Escolas profissionais e especializadas em determinadas actividades económicas, permitiriam formar cidadãos úteis para a sociedade. Para que tal suceda há que mudar mentalidades, começando por derrubar o mito da universalidade do ensino padronizado. Nem todos têm que ter formação universitária clássica: os cursos médios, orientados para o desempenho de funções operacionais têm tanto valor como o ensino superior, basta pensar na variedade de actividades necessárias à vida em comunidade.

Libertar o Futuro

Fevereiro 17, 2010

O sentimento geral dos portugueses é que o País é mal governado.
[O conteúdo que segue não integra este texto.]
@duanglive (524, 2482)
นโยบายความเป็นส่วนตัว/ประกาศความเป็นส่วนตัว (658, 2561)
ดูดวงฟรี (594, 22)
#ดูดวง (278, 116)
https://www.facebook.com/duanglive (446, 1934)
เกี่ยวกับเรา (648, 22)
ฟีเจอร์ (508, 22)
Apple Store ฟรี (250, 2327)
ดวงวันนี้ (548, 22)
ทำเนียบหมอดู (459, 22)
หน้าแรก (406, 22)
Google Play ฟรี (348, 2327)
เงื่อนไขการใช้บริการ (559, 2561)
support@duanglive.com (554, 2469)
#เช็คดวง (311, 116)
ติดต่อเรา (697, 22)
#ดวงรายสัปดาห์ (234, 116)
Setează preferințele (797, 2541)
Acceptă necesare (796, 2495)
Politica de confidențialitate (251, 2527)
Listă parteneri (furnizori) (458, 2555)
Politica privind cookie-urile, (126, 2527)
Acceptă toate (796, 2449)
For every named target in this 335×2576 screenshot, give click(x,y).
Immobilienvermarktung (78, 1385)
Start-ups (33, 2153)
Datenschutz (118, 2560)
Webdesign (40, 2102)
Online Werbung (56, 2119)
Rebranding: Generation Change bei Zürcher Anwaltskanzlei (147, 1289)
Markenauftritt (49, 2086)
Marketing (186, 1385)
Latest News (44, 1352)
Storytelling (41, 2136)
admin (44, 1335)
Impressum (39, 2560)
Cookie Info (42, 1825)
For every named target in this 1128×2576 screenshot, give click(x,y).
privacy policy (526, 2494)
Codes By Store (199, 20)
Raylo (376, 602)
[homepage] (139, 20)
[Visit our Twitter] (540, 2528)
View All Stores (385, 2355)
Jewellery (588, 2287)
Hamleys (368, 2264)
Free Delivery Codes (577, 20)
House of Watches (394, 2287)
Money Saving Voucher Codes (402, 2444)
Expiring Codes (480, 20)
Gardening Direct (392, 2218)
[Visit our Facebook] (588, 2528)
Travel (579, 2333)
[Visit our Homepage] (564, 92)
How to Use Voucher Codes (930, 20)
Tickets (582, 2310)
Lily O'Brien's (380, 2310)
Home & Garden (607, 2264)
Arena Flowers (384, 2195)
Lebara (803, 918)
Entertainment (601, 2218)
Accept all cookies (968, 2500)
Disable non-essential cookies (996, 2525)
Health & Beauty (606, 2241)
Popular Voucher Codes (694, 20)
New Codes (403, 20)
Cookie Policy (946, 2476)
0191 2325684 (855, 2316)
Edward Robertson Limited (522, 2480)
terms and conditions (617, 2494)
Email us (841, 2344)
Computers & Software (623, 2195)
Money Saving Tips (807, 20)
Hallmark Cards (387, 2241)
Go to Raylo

Há um descrédito geral nos políticos e na política. A cada acto eleitoral sobe a abstenção.
Inúmeros diagnósticos foram já feitos, culpados apontados, decisões e orientações políticas erradas identificadas.

Chegou a altura de propor um novo rumo. Um rumo materializado num programa político de governo que seja idealizado por um número alargado de cidadãos preocupados com o futuro do nosso País. Um programa partilhado, fruto da contribuição colectiva, mas coerente e exequível.

Este blogue foi criado com esse objectivo. Juntar o contributo de todos os que não se revêem no actual estado de Portugal e que reflectem sobre este tema.

Não se privilegiam ideologias, mas também não existem preconceitos. No entanto respeita-se a Constituição da República Portuguesa, a economia de mercado e a livre iniciativa.